PROBLEM DESCRIPTION: Locate each line in the entries below that contains the word "report", and copy those lines.

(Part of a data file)

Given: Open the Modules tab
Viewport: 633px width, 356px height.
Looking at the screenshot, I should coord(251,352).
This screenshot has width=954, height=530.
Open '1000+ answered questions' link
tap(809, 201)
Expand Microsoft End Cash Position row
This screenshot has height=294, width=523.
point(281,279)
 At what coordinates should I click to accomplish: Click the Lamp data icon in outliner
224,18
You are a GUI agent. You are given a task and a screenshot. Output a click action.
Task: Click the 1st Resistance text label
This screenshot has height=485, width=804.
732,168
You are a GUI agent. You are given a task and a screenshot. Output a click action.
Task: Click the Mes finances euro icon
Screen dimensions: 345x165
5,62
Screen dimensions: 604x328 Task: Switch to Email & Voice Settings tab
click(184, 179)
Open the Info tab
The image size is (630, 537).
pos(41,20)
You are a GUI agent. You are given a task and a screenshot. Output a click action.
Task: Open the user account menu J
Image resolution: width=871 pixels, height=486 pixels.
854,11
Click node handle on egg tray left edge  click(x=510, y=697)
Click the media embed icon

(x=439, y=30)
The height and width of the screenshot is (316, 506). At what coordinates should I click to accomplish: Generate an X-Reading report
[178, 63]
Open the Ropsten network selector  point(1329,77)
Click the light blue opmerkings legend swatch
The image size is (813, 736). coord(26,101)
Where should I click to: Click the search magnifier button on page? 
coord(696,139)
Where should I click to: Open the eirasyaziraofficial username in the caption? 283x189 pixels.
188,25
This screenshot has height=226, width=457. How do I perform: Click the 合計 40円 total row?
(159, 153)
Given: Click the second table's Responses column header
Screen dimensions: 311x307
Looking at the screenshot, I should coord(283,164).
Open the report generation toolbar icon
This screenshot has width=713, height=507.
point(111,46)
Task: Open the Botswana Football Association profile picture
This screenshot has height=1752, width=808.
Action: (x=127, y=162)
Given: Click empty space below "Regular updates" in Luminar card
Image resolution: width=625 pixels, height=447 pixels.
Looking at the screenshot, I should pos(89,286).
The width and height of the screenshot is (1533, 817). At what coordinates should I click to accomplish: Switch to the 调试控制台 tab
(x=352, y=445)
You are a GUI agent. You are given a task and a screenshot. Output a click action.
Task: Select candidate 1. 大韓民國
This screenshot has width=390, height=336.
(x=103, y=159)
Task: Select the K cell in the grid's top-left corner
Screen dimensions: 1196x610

RESULT OF THE EXERCISE:
The height and width of the screenshot is (316, 506). At what coordinates should I click to accomplish: Generate an X-Reading report
Open the report generation toolbar icon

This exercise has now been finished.